## [Instructions to follow]
When you reach the line with "This screenshot has height=1307, width=924." in the records below, begin transcribing exactly and continue up to and including the line with "Given: Click the 2018 x-axis year label", leaving out every picture.

┏━━

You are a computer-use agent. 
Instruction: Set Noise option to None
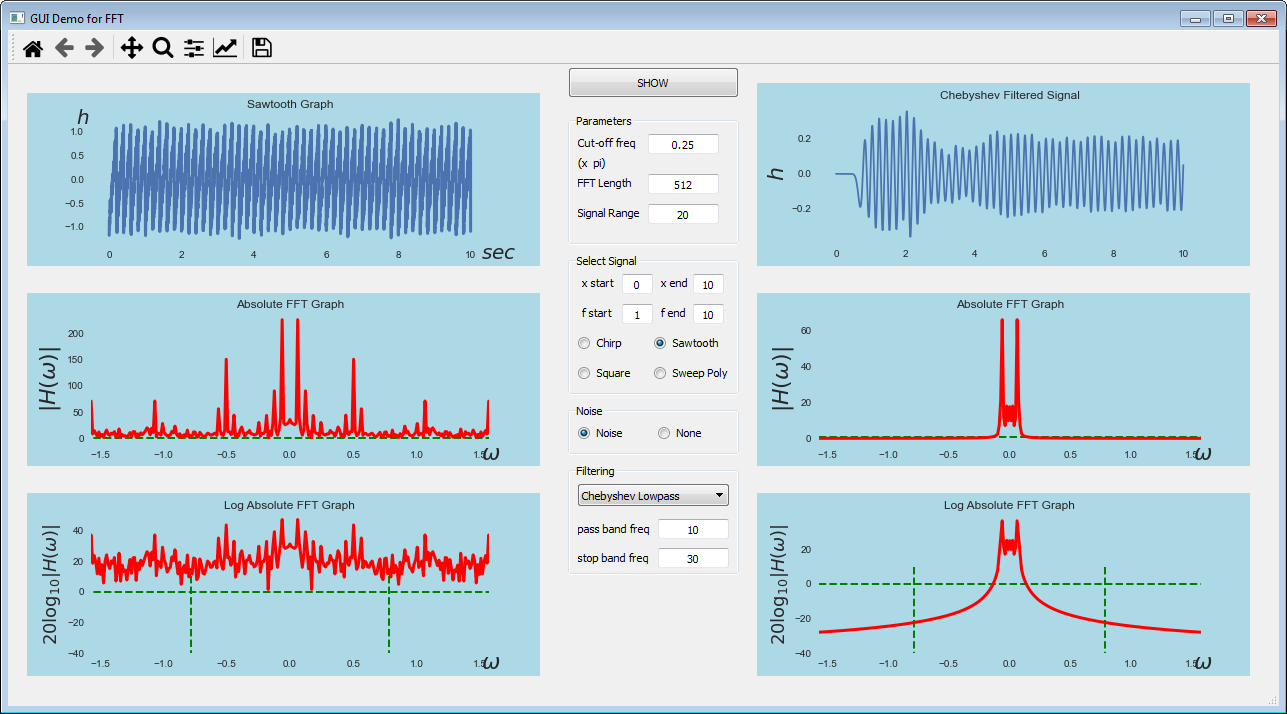(664, 433)
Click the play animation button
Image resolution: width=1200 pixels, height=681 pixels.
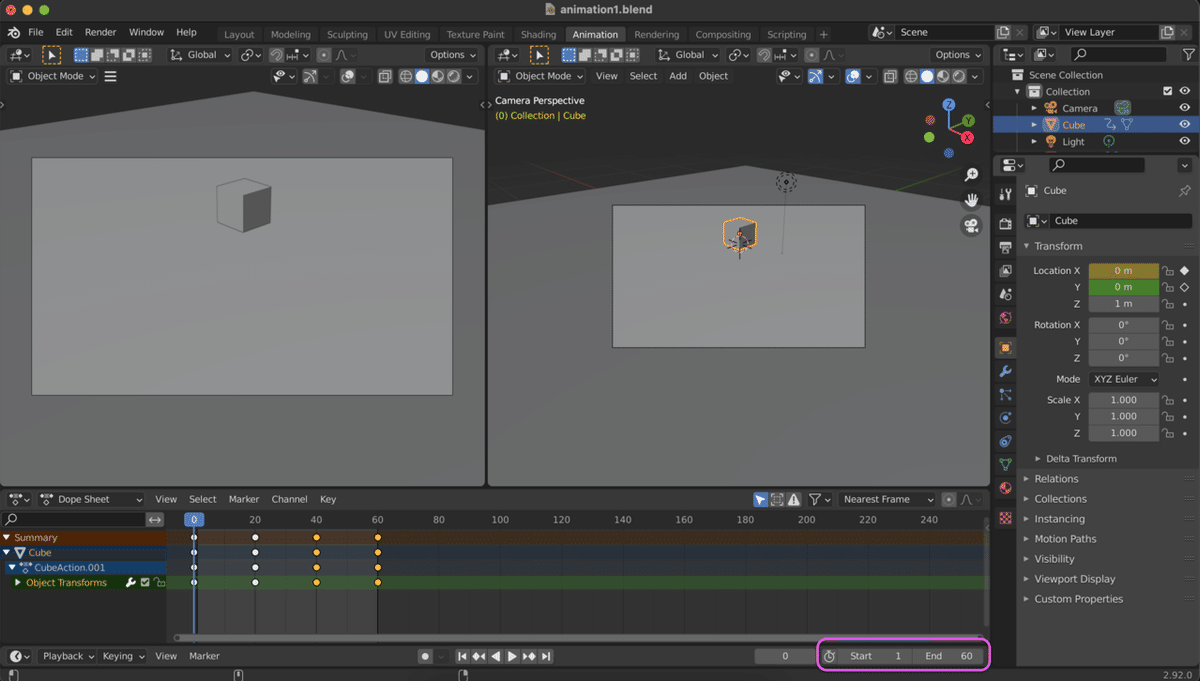[512, 656]
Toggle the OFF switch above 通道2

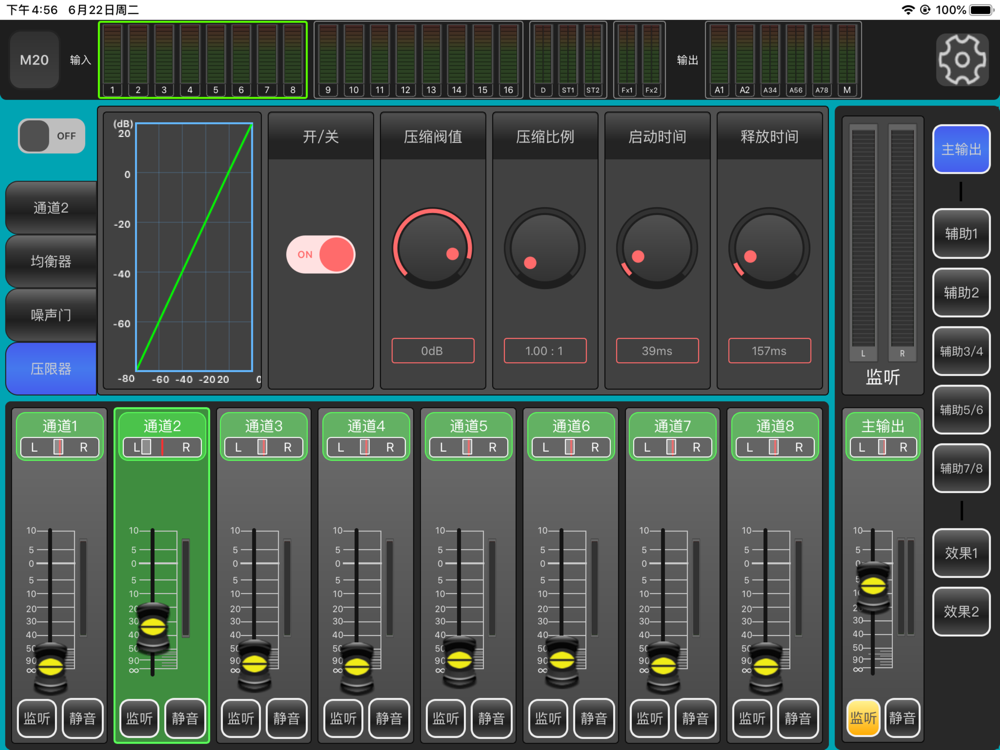(52, 136)
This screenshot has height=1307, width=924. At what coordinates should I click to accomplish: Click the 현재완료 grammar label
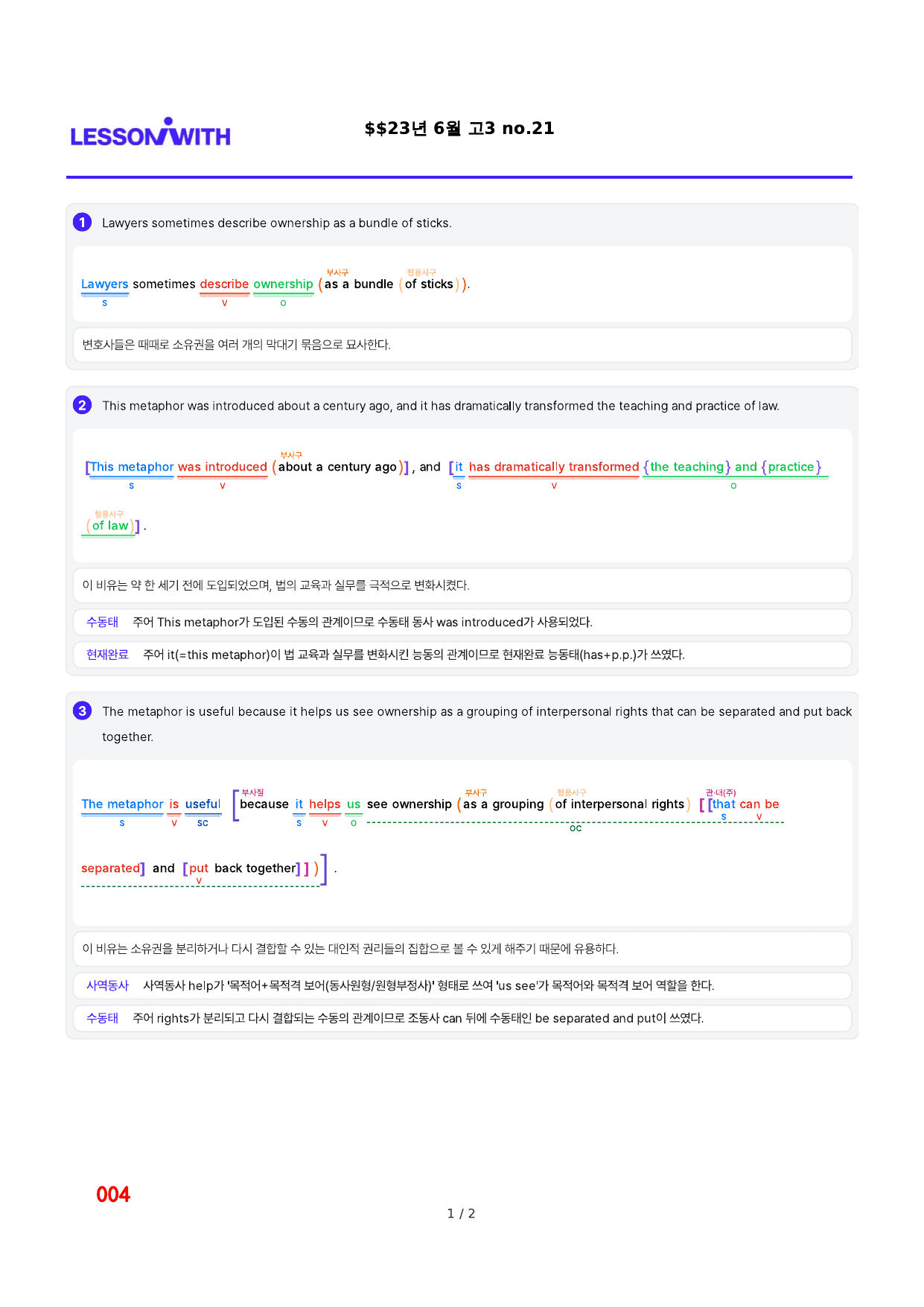point(107,655)

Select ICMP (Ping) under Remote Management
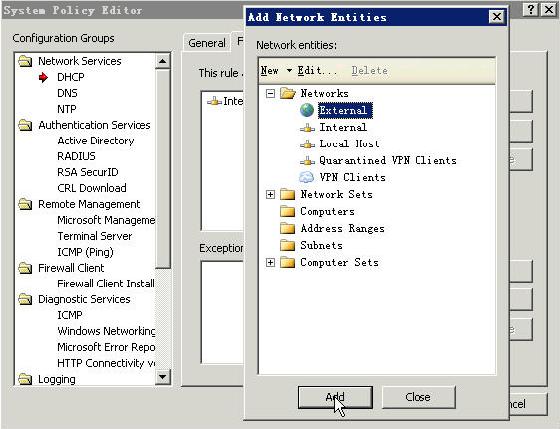[x=85, y=252]
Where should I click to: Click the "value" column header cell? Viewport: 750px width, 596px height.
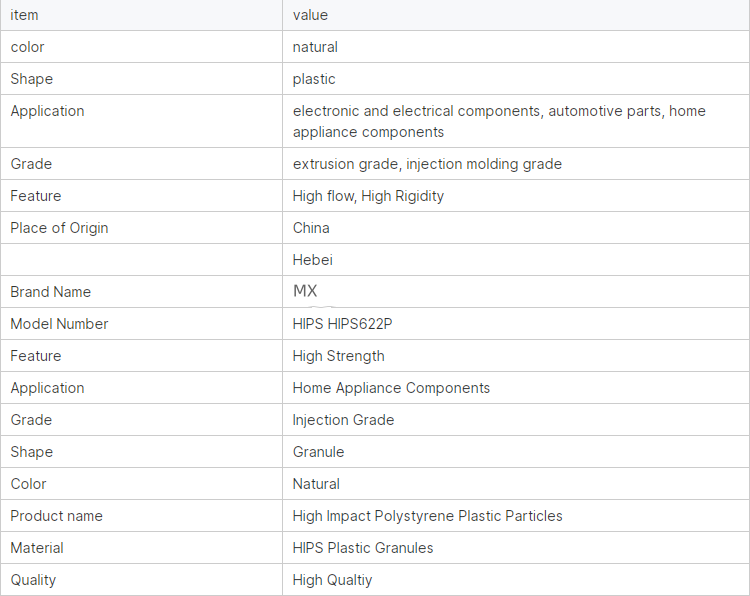tap(310, 15)
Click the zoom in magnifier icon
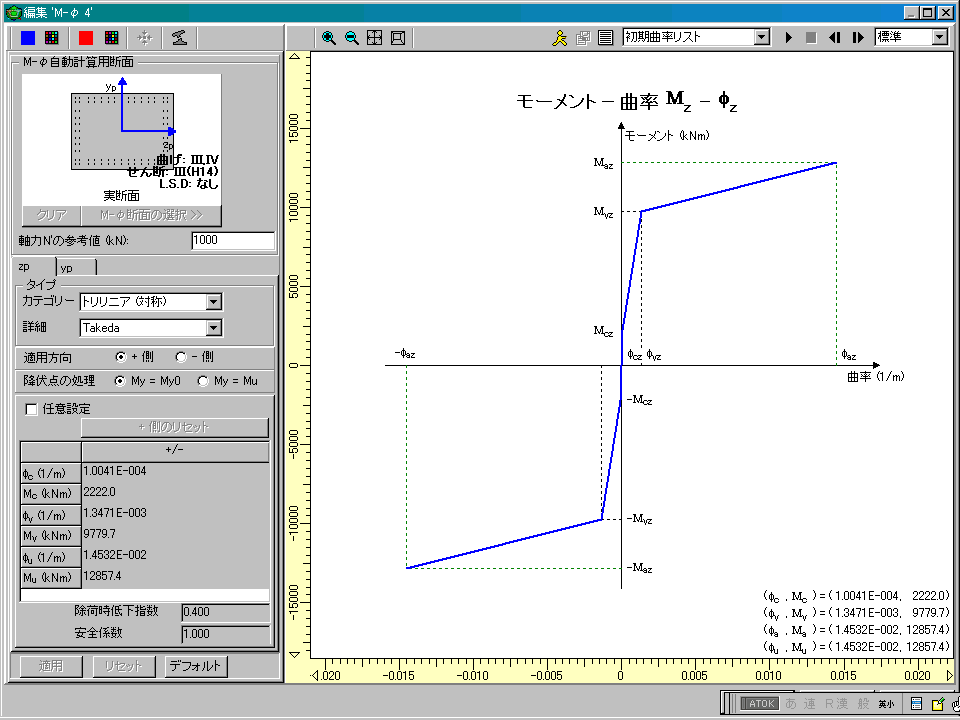The width and height of the screenshot is (960, 720). tap(328, 38)
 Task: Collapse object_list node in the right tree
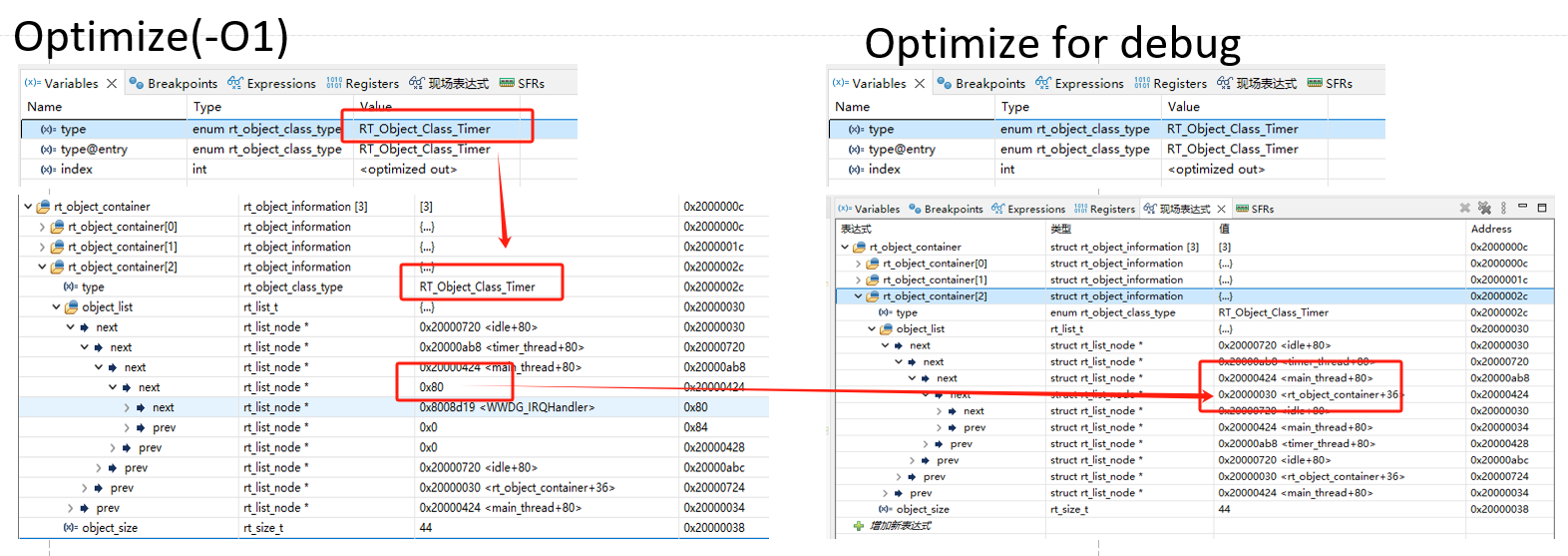872,329
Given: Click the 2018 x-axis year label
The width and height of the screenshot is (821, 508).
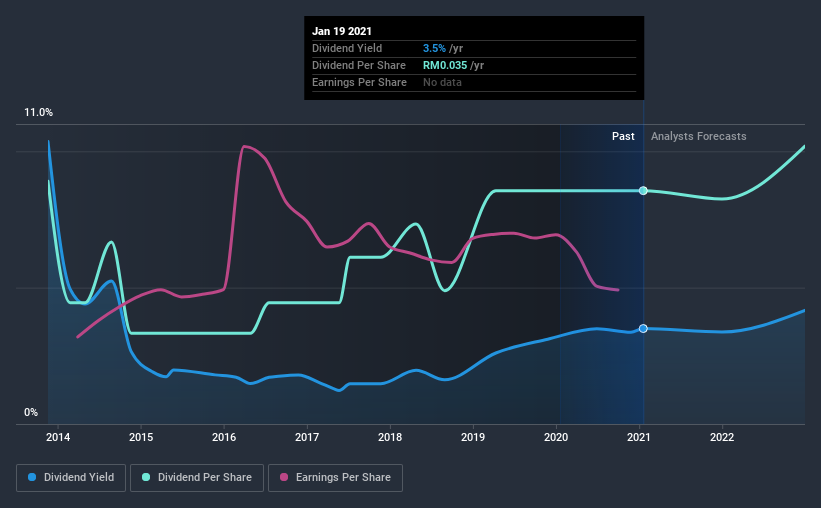Looking at the screenshot, I should (x=390, y=437).
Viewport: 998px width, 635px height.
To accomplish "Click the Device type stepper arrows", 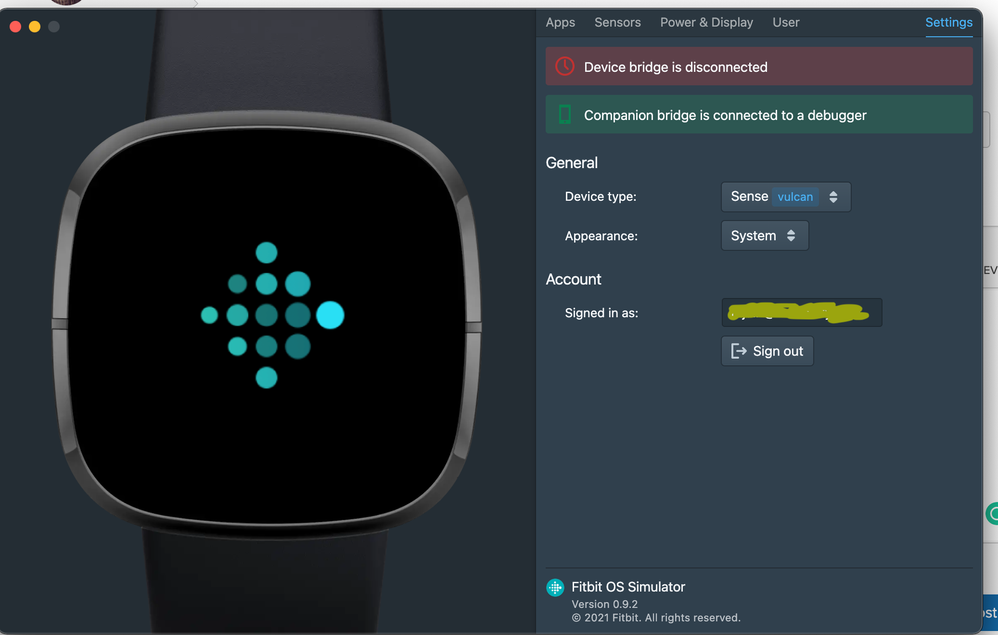I will 833,197.
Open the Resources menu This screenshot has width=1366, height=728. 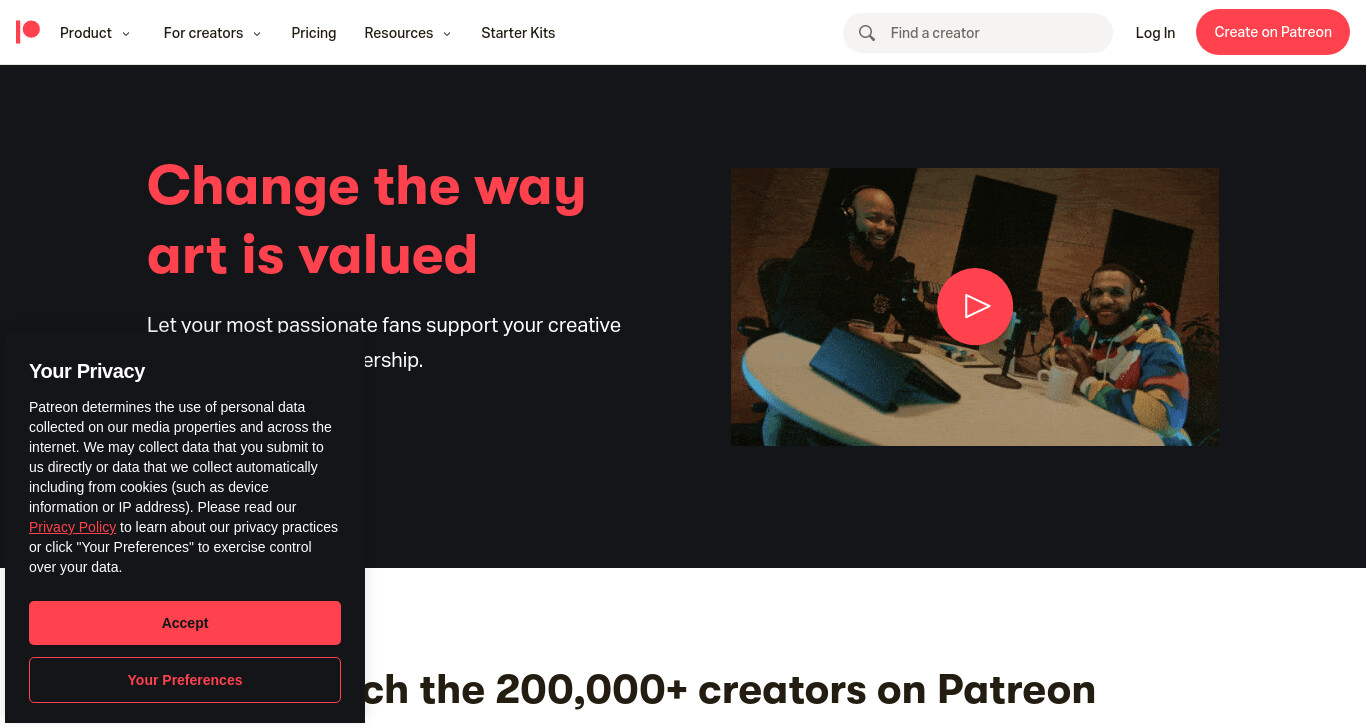click(x=408, y=33)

┗━━

## [Solution to this problem]
This screenshot has height=1307, width=924. At what coordinates should I click to accomplish: Click the 현재완료 grammar label
point(107,655)

Select ICMP (Ping) under Remote Management
[x=85, y=252]
Where should I click to: Click the "value" column header cell? Viewport: 750px width, 596px height.
tap(310, 15)
Click the zoom in magnifier icon
The width and height of the screenshot is (960, 720). tap(328, 38)
 Task: Collapse object_list node in the right tree
872,329
Given: Click the 2018 x-axis year label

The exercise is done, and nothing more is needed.